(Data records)

+ + +

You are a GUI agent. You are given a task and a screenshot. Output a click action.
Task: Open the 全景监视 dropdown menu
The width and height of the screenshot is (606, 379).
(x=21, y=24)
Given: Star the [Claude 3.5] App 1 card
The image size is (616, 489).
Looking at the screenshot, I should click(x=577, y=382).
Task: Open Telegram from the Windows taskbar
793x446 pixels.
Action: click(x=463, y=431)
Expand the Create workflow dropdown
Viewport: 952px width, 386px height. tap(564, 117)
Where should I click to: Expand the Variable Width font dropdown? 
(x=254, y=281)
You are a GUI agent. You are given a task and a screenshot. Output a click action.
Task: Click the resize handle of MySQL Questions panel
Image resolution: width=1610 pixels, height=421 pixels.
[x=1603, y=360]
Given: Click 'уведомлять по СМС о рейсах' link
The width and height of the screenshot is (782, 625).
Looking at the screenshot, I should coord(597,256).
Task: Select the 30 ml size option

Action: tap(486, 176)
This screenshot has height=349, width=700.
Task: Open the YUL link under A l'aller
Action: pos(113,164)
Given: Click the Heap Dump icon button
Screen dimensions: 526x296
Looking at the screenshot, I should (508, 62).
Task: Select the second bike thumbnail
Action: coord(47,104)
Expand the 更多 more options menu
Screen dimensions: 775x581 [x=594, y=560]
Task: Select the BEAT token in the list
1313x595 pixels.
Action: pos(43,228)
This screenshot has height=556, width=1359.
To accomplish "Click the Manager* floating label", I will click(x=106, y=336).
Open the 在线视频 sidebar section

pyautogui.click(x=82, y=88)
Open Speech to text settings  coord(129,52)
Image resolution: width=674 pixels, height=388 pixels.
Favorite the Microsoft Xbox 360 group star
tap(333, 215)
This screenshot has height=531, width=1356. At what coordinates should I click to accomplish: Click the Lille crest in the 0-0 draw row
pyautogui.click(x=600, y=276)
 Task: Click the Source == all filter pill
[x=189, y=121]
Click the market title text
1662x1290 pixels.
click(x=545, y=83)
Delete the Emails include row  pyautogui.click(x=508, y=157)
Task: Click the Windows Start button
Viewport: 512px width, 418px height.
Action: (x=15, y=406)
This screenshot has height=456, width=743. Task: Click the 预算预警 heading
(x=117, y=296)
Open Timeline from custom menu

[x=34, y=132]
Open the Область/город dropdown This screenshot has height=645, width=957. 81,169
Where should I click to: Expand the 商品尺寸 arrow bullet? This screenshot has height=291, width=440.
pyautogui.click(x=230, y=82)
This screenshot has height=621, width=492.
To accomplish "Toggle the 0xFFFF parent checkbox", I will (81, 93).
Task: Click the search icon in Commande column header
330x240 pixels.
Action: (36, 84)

+ + +

- _WORK REQUIRED_
Update all the entries above by changing every "dropdown" to "drop-down", and leave everything else exactly the same.

- _EXERCISE SOLUTION_
You are a GUI agent. You are given a task and a screenshot. Output a click action.
Task: Open the 全景监视 drop-down menu
The width and height of the screenshot is (606, 379).
(x=21, y=24)
Given: Star the [Claude 3.5] App 1 card
The image size is (616, 489).
Looking at the screenshot, I should click(x=577, y=382).
Task: Open Telegram from the Windows taskbar
793x446 pixels.
Action: click(x=463, y=431)
Expand the Create workflow drop-down
Viewport: 952px width, 386px height. tap(564, 117)
Where should I click to: Expand the Variable Width font drop-down? 
(x=254, y=281)
You are a GUI agent. You are given a task and a screenshot. Output a click action.
Task: Click the resize handle of MySQL Questions panel
Image resolution: width=1610 pixels, height=421 pixels.
[x=1603, y=360]
Given: Click 'уведомлять по СМС о рейсах' link
The width and height of the screenshot is (782, 625).
Looking at the screenshot, I should coord(597,256).
Task: Select the 30 ml size option

Action: tap(486, 176)
This screenshot has height=349, width=700.
Task: Open the YUL link under A l'aller
Action: pos(113,164)
Given: Click the Heap Dump icon button
Screen dimensions: 526x296
Looking at the screenshot, I should (508, 62).
Task: Select the second bike thumbnail
Action: coord(47,104)
Expand the 更多 more options menu
Screen dimensions: 775x581 [x=594, y=560]
Task: Select the BEAT token in the list
1313x595 pixels.
Action: pos(43,228)
This screenshot has height=556, width=1359.
To accomplish "Click the Manager* floating label", I will click(x=106, y=336).
Open the 在线视频 sidebar section

pyautogui.click(x=82, y=88)
Open Speech to text settings  coord(129,52)
Image resolution: width=674 pixels, height=388 pixels.
Favorite the Microsoft Xbox 360 group star
tap(333, 215)
This screenshot has height=531, width=1356. At what coordinates should I click to accomplish: Click the Lille crest in the 0-0 draw row
pyautogui.click(x=600, y=276)
 Task: Click the Source == all filter pill
[x=189, y=121]
Click the market title text
1662x1290 pixels.
click(x=545, y=83)
Delete the Emails include row  pyautogui.click(x=508, y=157)
Task: Click the Windows Start button
Viewport: 512px width, 418px height.
Action: (x=15, y=406)
This screenshot has height=456, width=743. Task: Click the 预算预警 heading
(x=117, y=296)
Open Timeline from custom menu

[x=34, y=132]
Open the Область/город drop-down This screenshot has height=645, width=957. 81,169
Where should I click to: Expand the 商品尺寸 arrow bullet? This screenshot has height=291, width=440.
pyautogui.click(x=230, y=82)
This screenshot has height=621, width=492.
To accomplish "Toggle the 0xFFFF parent checkbox", I will (81, 93).
Task: Click the search icon in Commande column header
330x240 pixels.
Action: (36, 84)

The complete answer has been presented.